Pictures Speak 1,000 Words Or No Words At All
Many of you are not going to agree with this post and wonder why I did what I did yesterday, but just stick with me.
The night after Mike's accident, the officer that investigated his accident came to our house to speak to me about how it all happened and to return Mike's wallet and cell phone. (He had to go through his cell to be sure he wasn't using it at the time of the accident, which he wasn't.) He also mentioned that night, over two years ago, that he had taken pictures at the scene for the investigation and that he didn't suggest me looking at them at that time, but they would be on file forever if I ever wanted to see them. I have kept this in the back of my head all along, but never feeling the "need" to see them......until about 2 months ago.
I started to feel a churning inside me of wanting to see the pictures. I have had a picture in my mind, but that's all it was..."my picture" and not the truth. I prayerfully sought the Lord and told Him that if indeed this churning in my heart was from Him, then light it on fire, otherwise, put it out. The desire continued....
I spoke to two of my dear friends about me seeing the pictures, they had went to the car on the day of the accident to clean it out and recover all of our personal belongings.
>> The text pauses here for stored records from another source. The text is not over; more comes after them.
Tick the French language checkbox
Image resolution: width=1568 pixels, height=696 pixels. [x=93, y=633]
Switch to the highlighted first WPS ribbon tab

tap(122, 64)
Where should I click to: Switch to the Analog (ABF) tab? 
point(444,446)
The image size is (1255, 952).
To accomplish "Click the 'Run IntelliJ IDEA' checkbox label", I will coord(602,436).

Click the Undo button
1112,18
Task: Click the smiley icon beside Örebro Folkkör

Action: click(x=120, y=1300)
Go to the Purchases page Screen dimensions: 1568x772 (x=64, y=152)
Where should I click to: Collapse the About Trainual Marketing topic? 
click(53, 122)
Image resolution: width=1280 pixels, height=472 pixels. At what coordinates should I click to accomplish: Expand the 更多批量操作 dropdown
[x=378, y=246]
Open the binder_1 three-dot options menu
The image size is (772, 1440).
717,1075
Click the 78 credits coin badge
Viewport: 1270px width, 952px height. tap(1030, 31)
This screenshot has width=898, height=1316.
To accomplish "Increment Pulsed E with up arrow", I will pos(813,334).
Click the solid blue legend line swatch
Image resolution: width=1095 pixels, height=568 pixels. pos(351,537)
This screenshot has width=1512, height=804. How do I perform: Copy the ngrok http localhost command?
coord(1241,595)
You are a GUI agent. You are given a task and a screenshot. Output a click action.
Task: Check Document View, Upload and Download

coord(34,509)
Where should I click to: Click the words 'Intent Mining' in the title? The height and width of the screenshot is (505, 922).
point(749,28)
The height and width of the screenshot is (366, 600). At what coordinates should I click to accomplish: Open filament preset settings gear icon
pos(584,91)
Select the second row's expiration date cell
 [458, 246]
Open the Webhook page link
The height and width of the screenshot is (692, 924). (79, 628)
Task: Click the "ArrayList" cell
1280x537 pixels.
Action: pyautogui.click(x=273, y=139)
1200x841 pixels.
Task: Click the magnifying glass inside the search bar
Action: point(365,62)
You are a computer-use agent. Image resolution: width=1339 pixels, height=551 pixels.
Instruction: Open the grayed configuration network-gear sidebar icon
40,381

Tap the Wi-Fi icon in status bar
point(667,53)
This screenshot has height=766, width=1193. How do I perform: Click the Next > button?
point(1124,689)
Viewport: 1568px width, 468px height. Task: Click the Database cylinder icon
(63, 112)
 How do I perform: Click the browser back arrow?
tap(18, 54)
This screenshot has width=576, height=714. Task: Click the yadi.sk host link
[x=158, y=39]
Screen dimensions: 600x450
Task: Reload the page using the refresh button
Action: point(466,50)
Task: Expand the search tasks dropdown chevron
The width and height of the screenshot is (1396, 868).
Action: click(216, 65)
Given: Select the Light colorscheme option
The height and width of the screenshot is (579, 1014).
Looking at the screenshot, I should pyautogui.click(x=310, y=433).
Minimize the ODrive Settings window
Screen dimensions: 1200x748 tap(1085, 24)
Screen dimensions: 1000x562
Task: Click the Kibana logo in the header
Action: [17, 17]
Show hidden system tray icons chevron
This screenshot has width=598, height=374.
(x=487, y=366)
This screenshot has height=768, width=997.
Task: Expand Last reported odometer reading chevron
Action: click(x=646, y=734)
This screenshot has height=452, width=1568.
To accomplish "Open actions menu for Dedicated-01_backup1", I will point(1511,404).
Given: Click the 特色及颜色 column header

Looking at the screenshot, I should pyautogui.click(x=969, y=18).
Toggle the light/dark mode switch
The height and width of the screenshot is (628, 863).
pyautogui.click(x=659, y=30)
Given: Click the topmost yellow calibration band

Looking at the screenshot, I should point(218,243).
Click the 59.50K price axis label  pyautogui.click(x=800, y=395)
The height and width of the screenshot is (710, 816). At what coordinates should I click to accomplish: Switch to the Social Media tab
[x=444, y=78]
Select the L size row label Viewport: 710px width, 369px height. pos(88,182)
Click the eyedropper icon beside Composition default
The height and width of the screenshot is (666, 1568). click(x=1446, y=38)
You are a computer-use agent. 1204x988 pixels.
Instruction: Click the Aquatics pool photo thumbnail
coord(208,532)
They had different views on it...one friend was still deeply affected by it and my other friend found peace in going and even said, "I felt like it was Mike's ejection seat to heaven." I continued to pray and talked it over with my new blessing from God ( I won't mention his name on my blog, quite yet). He made me promise to him that I would not go unless he was with me. He wanted to be by my side during such a time as this. We talked about the pro's and con's of going and what may or may not come from it. More grieving? More sadness? But, in my head, I wanted a factual picture of the accident, Mike's car, and the semi. I didn't anticipate even crying, I just wanted to SEE the facts of the accident.
I made a phone call to the sheriff's department and left a message for the officer and just a few days later...there I sat looking at the pictures.
Yesterday was the day, at 4:00pm we met so I could see what I needed to see. I sat there with two blessings by my side. ( My dad came with us too.) Before the pictures were viewed, the officer showed me a scale diagram of the accident and all that had occurred that sunshiny April morning, where they hit and how they landed. It was amazing in a way I can't even put to words. The impact was so hard and the debris everywhere was overwhelming. The first picture handed to me was of Mike's car. It was SO much worse than the image in my head. But, reality hit me and said, "Why wouldn't it be this bad?" The semi was not in much better shape. We looked at three packs of pictures filled with all of the details of the accident. I only asked one question about what was on the car in one of the pictures. Otherwise, I sat and embraced it all.
I feel so bad for the EMT's, firemen, and policemen to be called to a scene such as that. The people driving to work and school that morning will never forget what they saw. I pray for all of them to be released of the sight they endured that morning and for God to heal their hearts as He has ours.
I will NEVER regret going and looking at those pictures yesterday. It was so healing and now, I have "the facts" and the correct picture in my mind. I finally got to see Mike's "ejection seat to heaven". And, I know someday...I will see him again, too!